**GIVEN INFORMATION**
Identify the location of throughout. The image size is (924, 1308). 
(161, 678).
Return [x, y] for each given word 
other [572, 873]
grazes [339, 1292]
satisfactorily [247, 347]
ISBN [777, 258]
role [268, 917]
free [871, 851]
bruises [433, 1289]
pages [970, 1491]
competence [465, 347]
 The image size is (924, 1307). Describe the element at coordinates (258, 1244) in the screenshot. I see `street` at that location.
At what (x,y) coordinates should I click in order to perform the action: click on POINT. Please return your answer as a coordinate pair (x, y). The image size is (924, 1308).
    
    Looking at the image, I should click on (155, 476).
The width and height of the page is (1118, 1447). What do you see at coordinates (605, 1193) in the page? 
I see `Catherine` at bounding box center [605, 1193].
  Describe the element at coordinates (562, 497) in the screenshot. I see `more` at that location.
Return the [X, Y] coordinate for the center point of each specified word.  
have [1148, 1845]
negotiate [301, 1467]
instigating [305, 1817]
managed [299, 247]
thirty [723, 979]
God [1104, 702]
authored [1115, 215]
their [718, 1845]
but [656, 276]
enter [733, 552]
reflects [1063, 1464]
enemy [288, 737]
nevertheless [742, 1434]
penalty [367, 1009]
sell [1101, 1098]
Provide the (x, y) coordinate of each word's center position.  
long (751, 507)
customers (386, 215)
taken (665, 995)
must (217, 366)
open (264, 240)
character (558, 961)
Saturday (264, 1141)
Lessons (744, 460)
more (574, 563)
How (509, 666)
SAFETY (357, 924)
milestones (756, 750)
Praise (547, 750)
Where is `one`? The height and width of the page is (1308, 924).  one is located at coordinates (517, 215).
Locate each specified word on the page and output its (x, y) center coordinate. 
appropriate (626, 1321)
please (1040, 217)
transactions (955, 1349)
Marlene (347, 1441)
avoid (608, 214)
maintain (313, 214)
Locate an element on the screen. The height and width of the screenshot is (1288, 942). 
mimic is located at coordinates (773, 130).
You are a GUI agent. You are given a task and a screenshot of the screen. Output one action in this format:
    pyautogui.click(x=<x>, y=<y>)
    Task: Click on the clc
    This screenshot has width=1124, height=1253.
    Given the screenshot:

**WRITTEN REQUEST**
Please return the items word for word, from their very first line through the line that contains "pages [970, 1491]".

**RESULT OF THE TASK**
Identify the location of throughout. The image size is (924, 1308). 
(161, 678).
Return [x, y] for each given word 
other [572, 873]
grazes [339, 1292]
satisfactorily [247, 347]
ISBN [777, 258]
role [268, 917]
free [871, 851]
bruises [433, 1289]
pages [970, 1491]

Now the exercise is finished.